Она всегда диктовала жизни свои условия. Уяснив, что обречена длить жизнь инвалидом в постели, так жить она не захотела. Незаурядная в ней сила жизни, жизнелюбие и не поддававшаяся возрасту, не одряхлевшая воля отвергли такое бытие. Отвергла она и могилу. Зная, что отыщутся осквернители, Лиля Брик распорядилась сжечь ее и прах развеять.
В прощальной короткой записке пылко простилась с верным спутником многих десятилетий, преданно, неотступно ухаживавшим за ней в дни болезни, просила друзей простить ее. И приняла яд.
6
В Литинституте я занималась в семинаре Федина. Была ранняя весна — «весна света» по Пришвину. Федин входил в залитую солнцем аудиторию с веткой мимозы в руке, слегка касаясь палкой пола: повредил ногу в разгромленном Берлине, куда выезжал недавно. Ему все так шло: и палка, отставленная за спинку стула, и ветка мимозы, легшая на стол, и солнечное освещение комнаты. Приятен, красив, внимателен. Для меня так особенно приятен после того, как, возвращая прочитанные им наши рассказы, на моем чиркнул карандашом: «лучший рассказ».

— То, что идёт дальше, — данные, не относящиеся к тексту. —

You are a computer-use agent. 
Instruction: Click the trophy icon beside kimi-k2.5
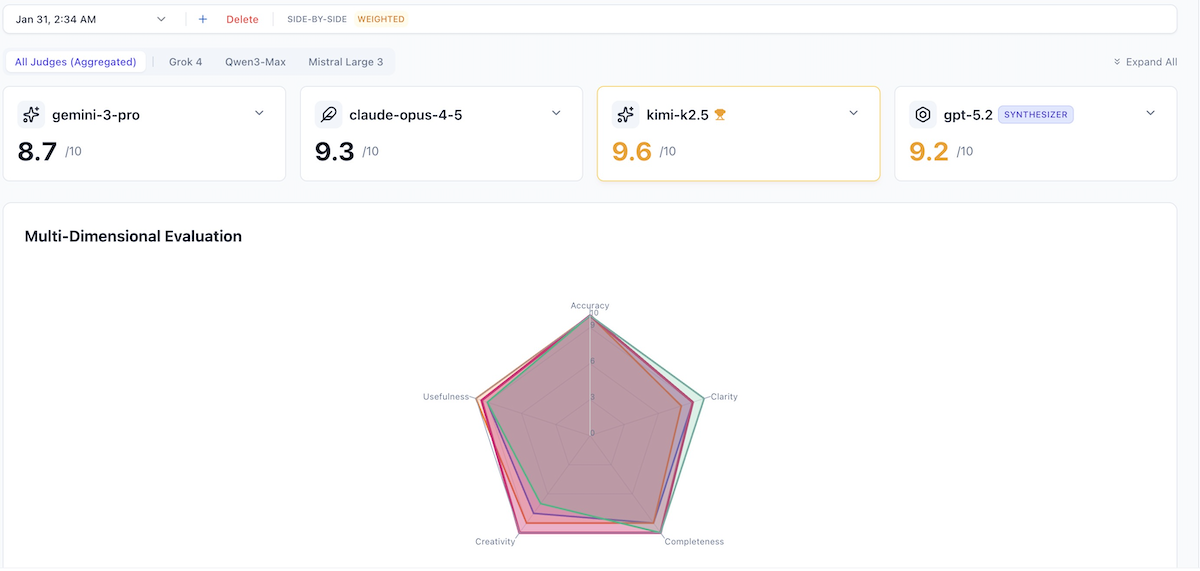tap(720, 115)
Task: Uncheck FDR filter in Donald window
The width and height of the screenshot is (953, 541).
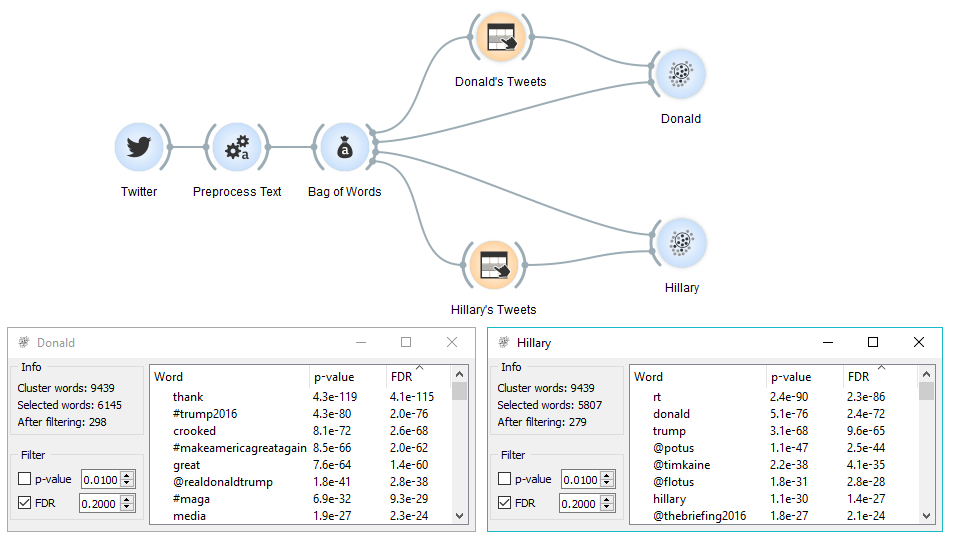Action: [24, 503]
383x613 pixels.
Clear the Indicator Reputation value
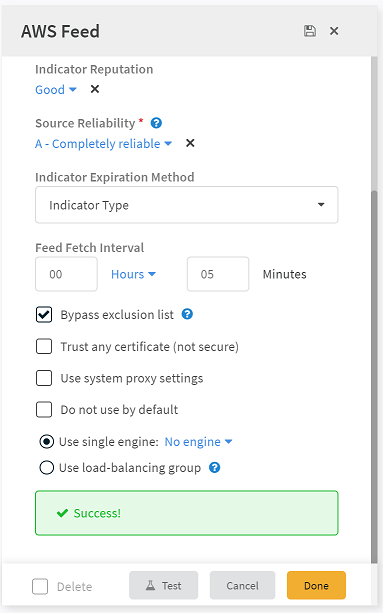tap(95, 89)
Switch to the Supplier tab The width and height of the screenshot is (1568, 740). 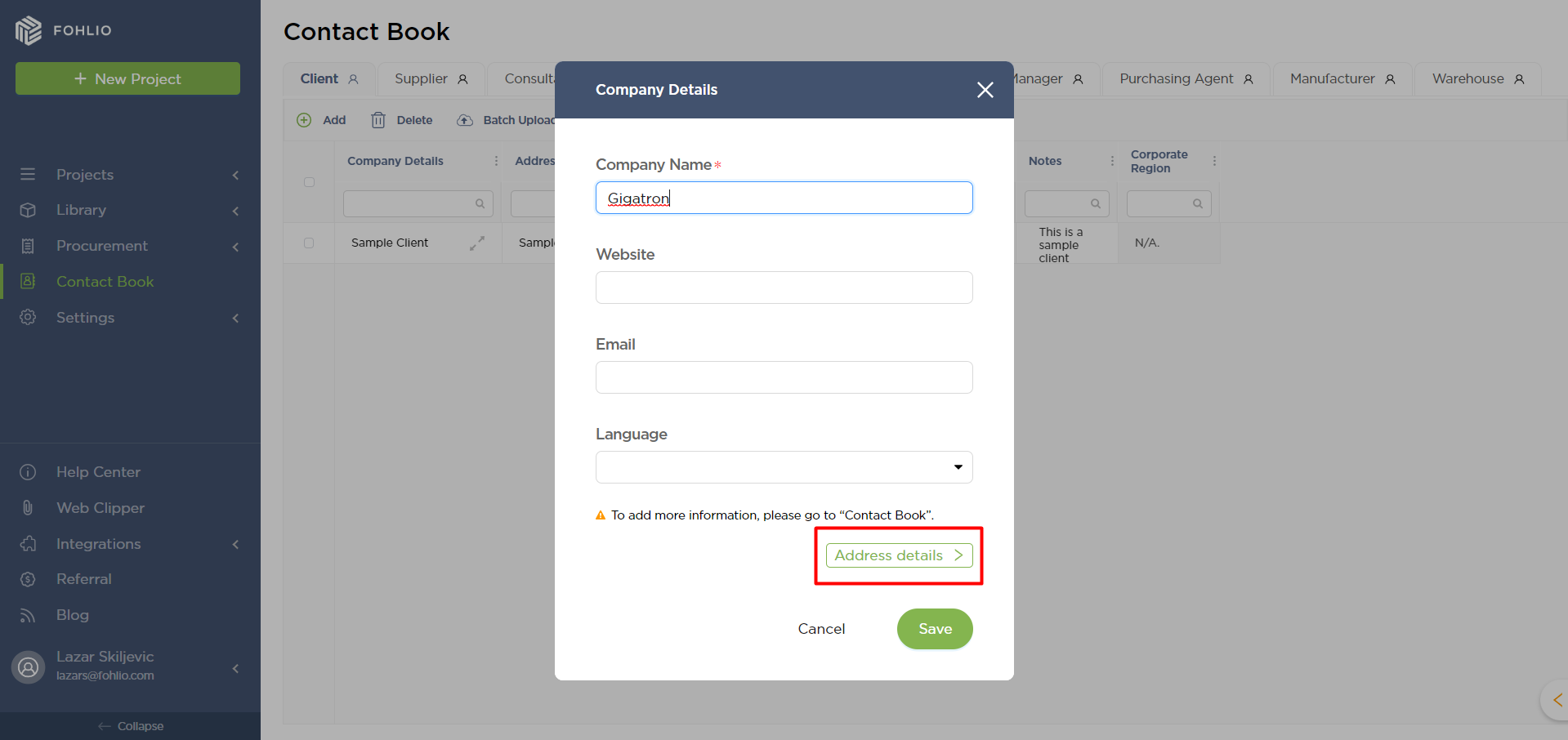click(431, 79)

После летних каникул, встретив в институте, светло взглянул лазурными глазами:
— Ну как? Напечатали рассказ?
Я смутилась. Спросил как сторонний. А каково делать первые практические шаги новичку и как трудно без поддержки они даются, от этого он был далек. Задев неучастием, прохладной уверенностью, что все само собой устроится, подтолкнул все же меня отнести несколько рассказов в «Знамя» — журнал, ориентированный на военную прозу. Рассказы мне вернули, сказав, что они печальные, а люди устали от войны. «И у вас быт войны, стоит ли его описывать, это никому не интересно».
Но я могла писать только то, что могла, инстинктивно чувствуя: крупные события, батальные сцены напишут другие, а быт войны, будни забудутся, пропадут. Те приметы, детали памятью, чувством связывают меня с войной. Это — мое. Жизнь на войне.
Неожиданно рассказы запросила Лидия Корнеевна Чуковская. Кто-то сказал о моих рассказах, наверное, моя подруга Юлия Капусто, ее повесть «Наташа», первую повесть о девушке на войне, редактировала Чуковская, работавшая в «Новом мире». Главным редактором журнала в то время был Константин Симонов.
В редакции полным ходом шел затеянный им ремонт: перекраивался старинный зал, и все стены сплошь красились в терракотовый цвет. Лидия Корнеевна, рослая, прямая, волнистые волосы собраны в пучок на затылке. Лицо с правильными чертами показалось в первый момент красивым. Но что-то непреклонно суховатое в лице гасило это впечатление. Будто загнанный внутрь себя сухой огонь опалял незаурядную женственность.
Потому ли, что в помещении редакции расположиться с разговором во время ремонта было сложно, или Лидия Корнеевна вообще предпочитала встречаться с авторами дома, она пригласила меня к себе.
На улице Горького незадолго до войны передвигали дома (казалось чудом техники). Это те дома, что стояли у корня тротуара. Расширяли главную улицу столицы, заслонив попятившиеся дома, поднялись на Горького большие, сталинской эпохи престижные дома. В одном из них была квартира К.И. Чуковского. Он с женой жил на даче в Переделкине, в большой квартире оставалась Лидия Корнеевна.